## Selected text:
§
Using return; statement in your void displayBid(Info itemOne); function was completely unnecesary. While you can use return; to stop function from executing, you placed it at the end of function which was just about to end itself in normal way, but you forced it with no reason. Besides, you do not need any return; statements for functions which return void – nothing.
Then, fund and bidAmount are representing money value, which may or may not be of integer value, so you should consider float or double data types to store money value.
Next thing is your function Info getBid();. First, I have to say that naming may be a bit confusing. If you read the name of that function without seeing its actual code, how would you understand what it may do? For me, it sounded like it is about to get me information about a bid, while actually it is setting it up. Second, you could simplify code for entering values, in the way I did it in my code example. The way you tried to use different techniques for getting values from user input was a bit wrong. getline is member function which is used with istream objects. Your istream object is cin. In order to access that member function you shall write it as cin.getline(to be discussed);. That function only works with characters. Its first parameter accepts pointer to the first character (address of the first character) in sequence of characters.
Second parameter is of integer data type and specifies how much characters you want to be extracted from your input and stored in an argument which is in place of the first parameter. Beware not to write, for example, 25, because in char array you have to leave one place for '\0' character, which is automatically placed where it needs to be. getline member function has also default delimiter '\n', which denotes new line. It means that you can enter less characters than function can extract, because extraction will stop as soon as it reads that delimiter value from user input. Although, if you want your specific delimiter, getline member function has its overloaded version which third parameter is one where you enter desired delimiter as an argument. (Overloaded functions are basically functions with the same name, but different parameters. They provide same functionality with different implementation.)
Even if you had set up values for a bid, you never returned it from function. You correctly said that its return value is Info, but you did not return it. Actually, you again exited just before its normal exit. Instead, you should have written return itemOne; In my code example, I passed the variable created in int main(); function by reference, which means it is not a copy as usually, so I do not have to return it and assign to another variable of the same type to appropriately apply desired changes.
Finally, in the int main(); function, you could just declare int choice, without initializing it and use do-while loop in the way I did it. Also, switch statement provides defining what will happen if none of the cases are true, in the way that after all cases you write default:, and below it whatever you want to happen. In your code example, your function will continue executing even if user enters anything but 1, 2 except for 9 defined to stop its execution. In my code example, whatever user enters besides 1 and 2, including zero, function will exit. Well, except for new line.
And, let us discuss again the naming. Your data structure name has to directly imply what it is. Info does not do that. That name would actually be more appropriate for your void displayBid(Info itemOne); function to be called. In my code example, I renamed it to Bid.
#include <iostream>
using namespace std;
struct Bid
{
char title[25];
int vehicleID;
double fund;
double bidAmount;
};
void GetBid(Bid item)
§
## Dataset section:

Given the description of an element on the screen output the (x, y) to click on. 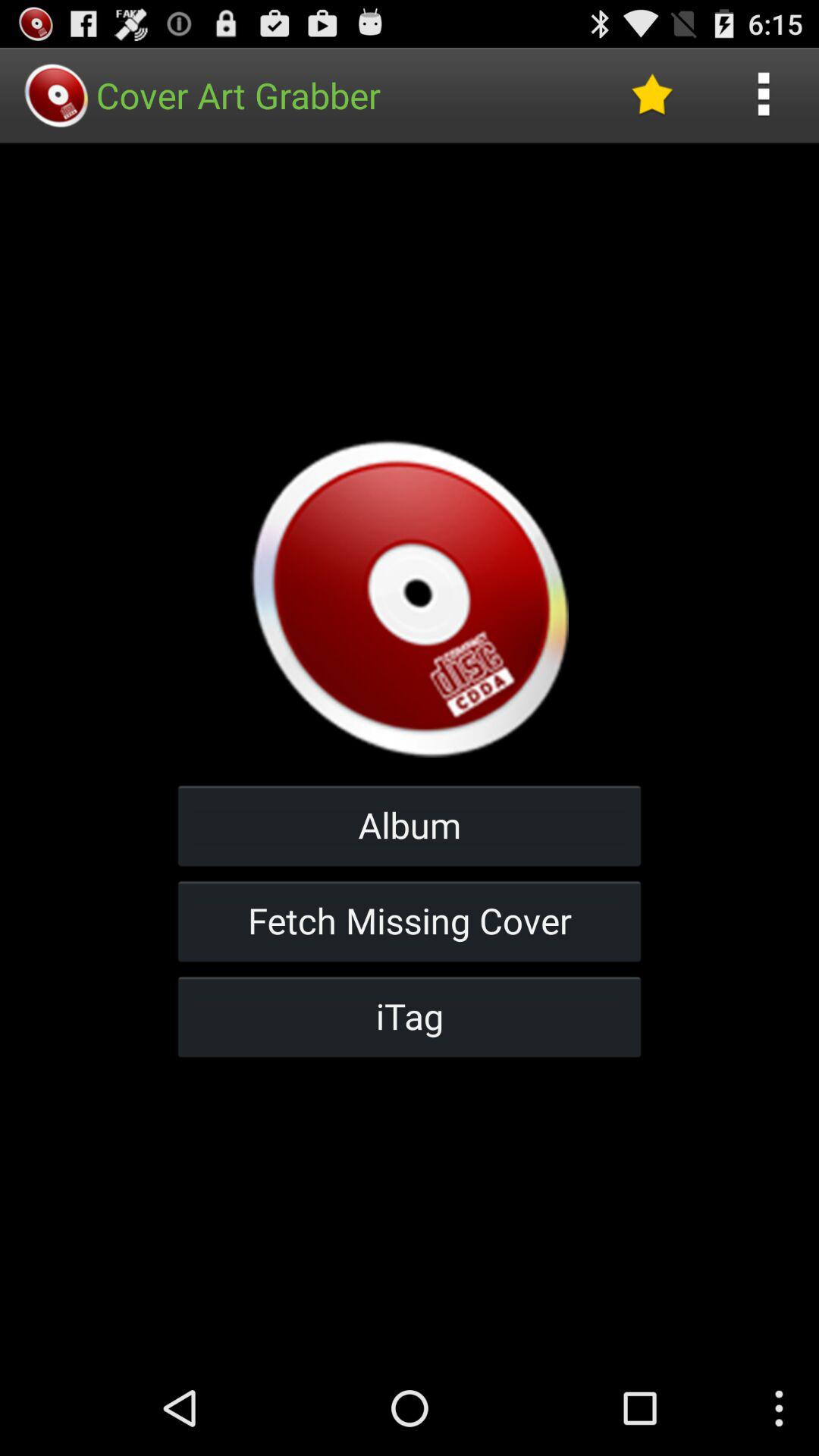
open the item at the bottom (409, 1016)
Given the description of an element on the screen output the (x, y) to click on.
§
## What you will do:
1. List every member declared in struct Bid in the C++ code review.
2. Write the next part of the C++ code review, picking up right after its final line.

## Responses for each task:
1. title, vehicleID, fund, bidAmount

2.
{
cout << "Title: " << item.title << endl;
cout << "Fund: " << item.fund << endl;
cout << "Vehicle: " << item.vehicleID << endl;
cout << "Bid Amount: " << item.bidAmount << endl;
}
void SetBid(Bid & item)
{
cout << "Enter title: ";
cin >> item.title;
cout << "Enter fund: ";
cin >> item.fund;
cout << "Enter vehicle ID: ";
cin >> item.vehicleID;
cout << "Enter amount: ";
cin >> item.bidAmount;
}
int main()
{
Bid item;
int choice;
do {
cout << "Menu:" << endl;
cout << " 1. Enter Bid" << endl;
cout << " 2. Display Bid" << endl;
cout << " 0. Exit" << endl;
cout << "Enter choice: ";
cin >> choice;
switch (choice)
{
case 1:
SetBid(item);
break;
case 2:
GetBid(item);
break;
default:
choice = 0;
cout << "Goodbye." << endl;
break;
}
} while (choice != 0);
return 0;
}
The first (and biggest) problem is:
char title;
This allows you to store only a single character rather than an entire name (prefer std::string to char arrays).
I have a little "blackjack" program coded in C++. The thing is that the program asks questions like "Would you like... (y/n)?" where user needs to type y/n. I want to check if the value returned is actually the type that I want. So function that should return int, returns int and function that should return char, returns char, before it actually returns something.
I would need some suggestions guys. I think it's not that difficult, I just can't find any solution. Thank you.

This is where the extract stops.